About this exercise
The required output is the exact text of the lines from the line containing "The width and height of the screenshot is (1771, 1020)." through the final line below, inclusive, without pictures.

Records to use
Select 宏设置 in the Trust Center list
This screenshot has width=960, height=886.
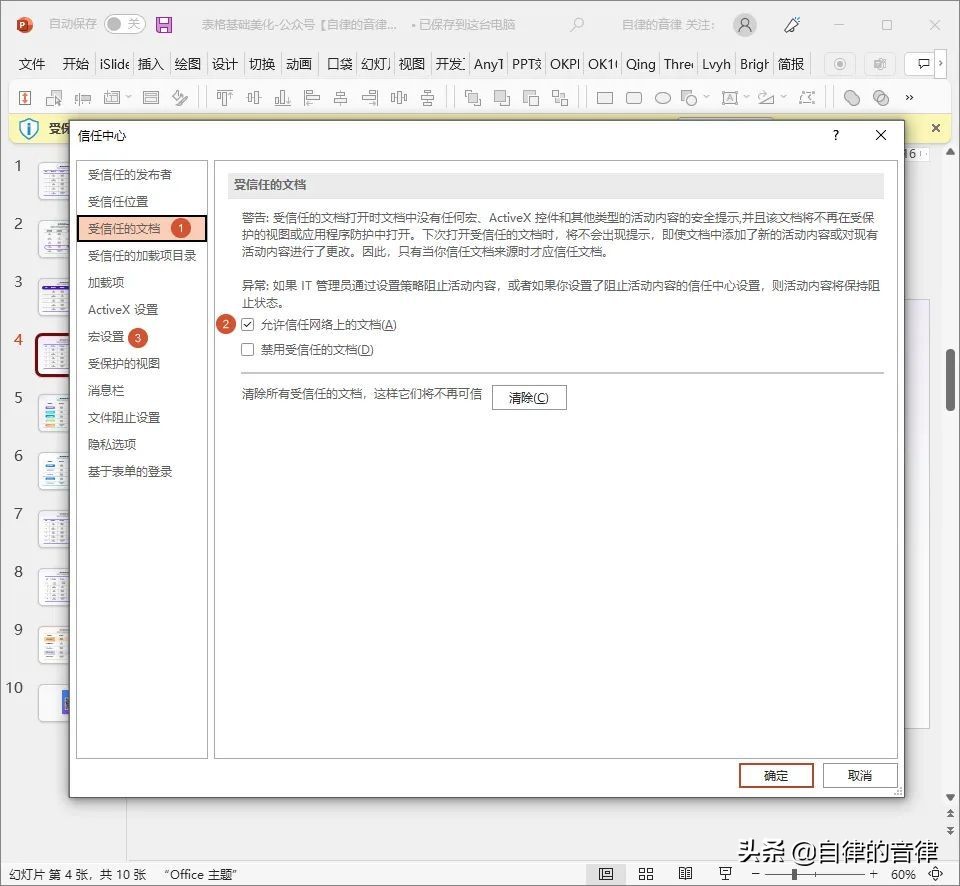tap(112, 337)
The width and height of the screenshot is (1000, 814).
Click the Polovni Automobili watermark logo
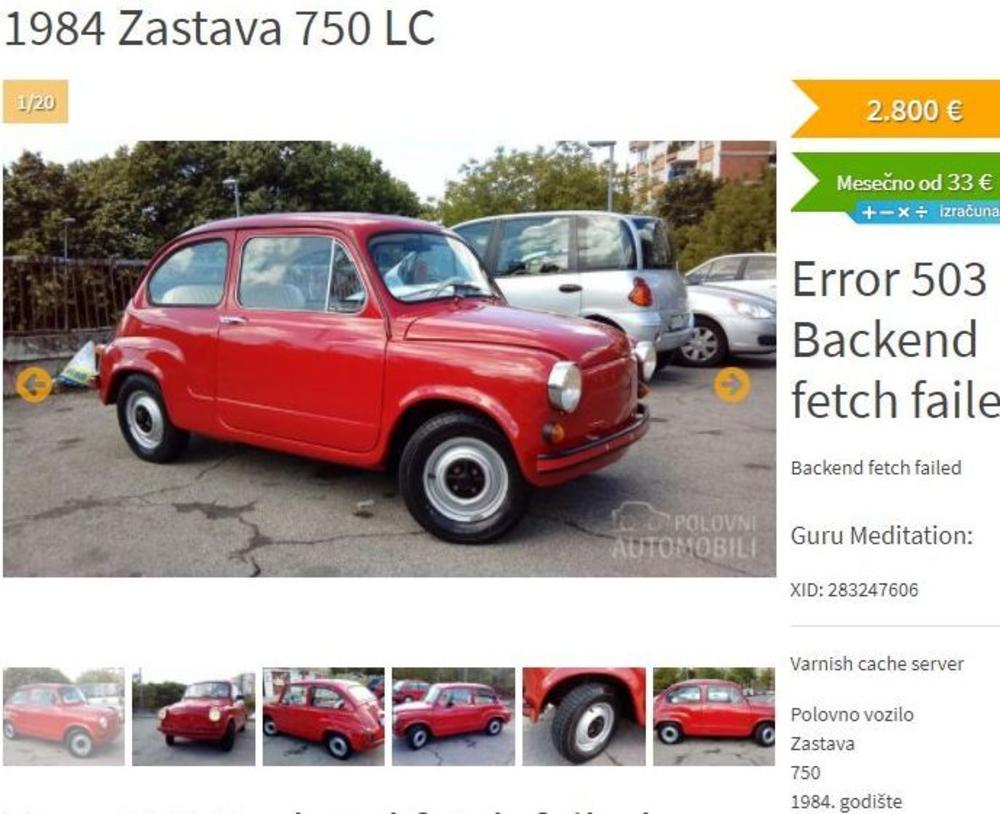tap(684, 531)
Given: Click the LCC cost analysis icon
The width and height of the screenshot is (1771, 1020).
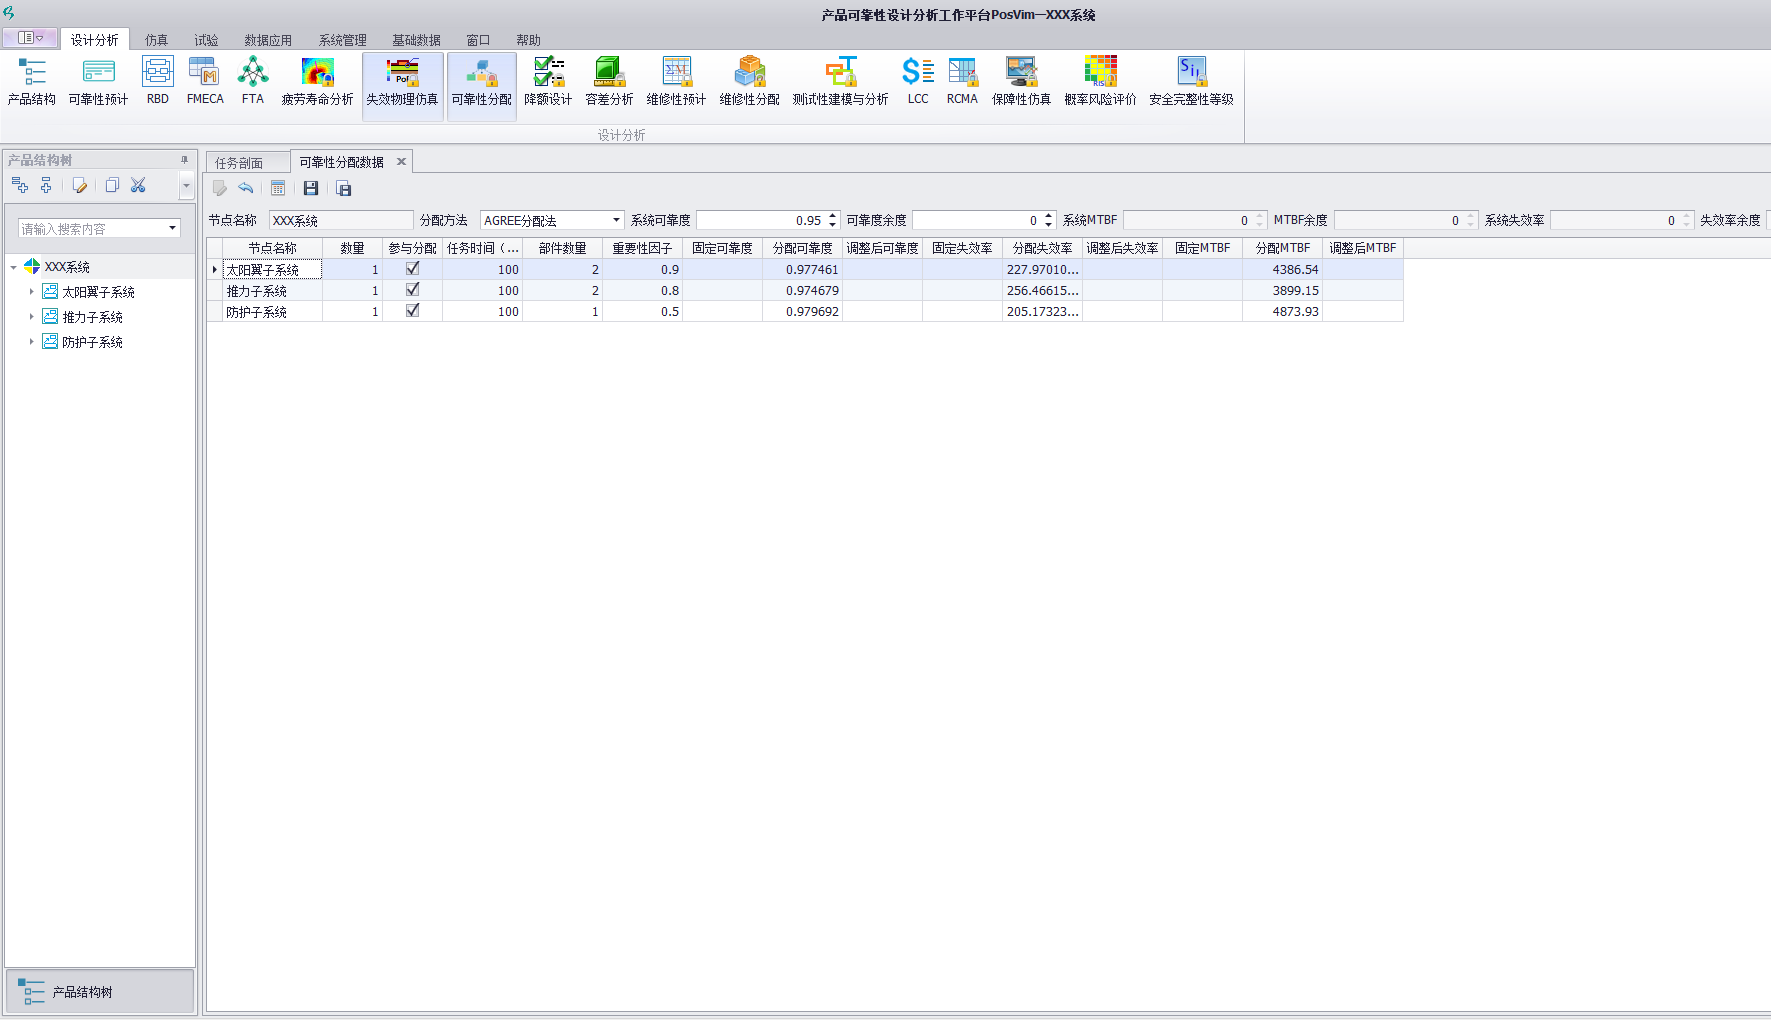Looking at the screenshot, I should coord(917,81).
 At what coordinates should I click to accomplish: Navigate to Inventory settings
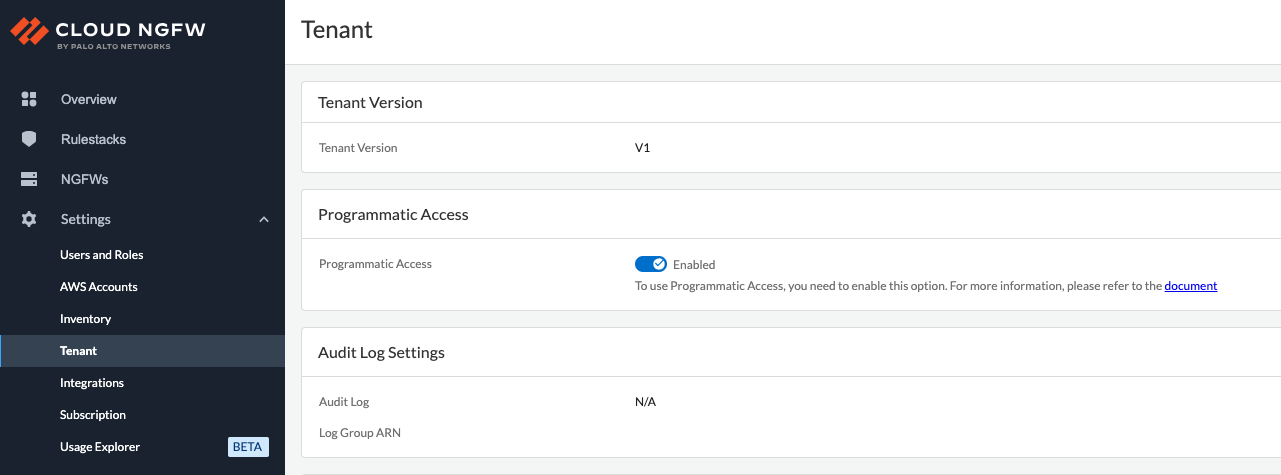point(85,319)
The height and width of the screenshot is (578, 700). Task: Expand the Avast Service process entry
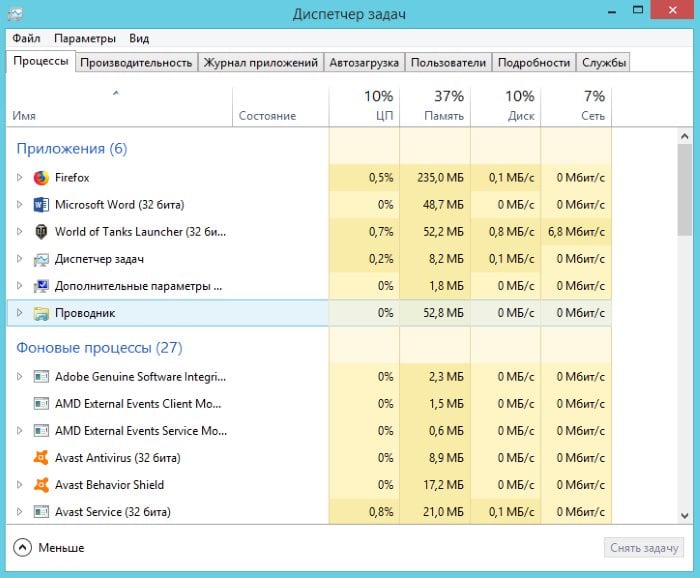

Answer area
The width and height of the screenshot is (1771, 1020).
Looking at the screenshot, I should coord(917,81).
 At what coordinates should I click to accomplish: Navigate to Inventory settings
point(85,319)
The height and width of the screenshot is (578, 700). Task: Expand the Avast Service process entry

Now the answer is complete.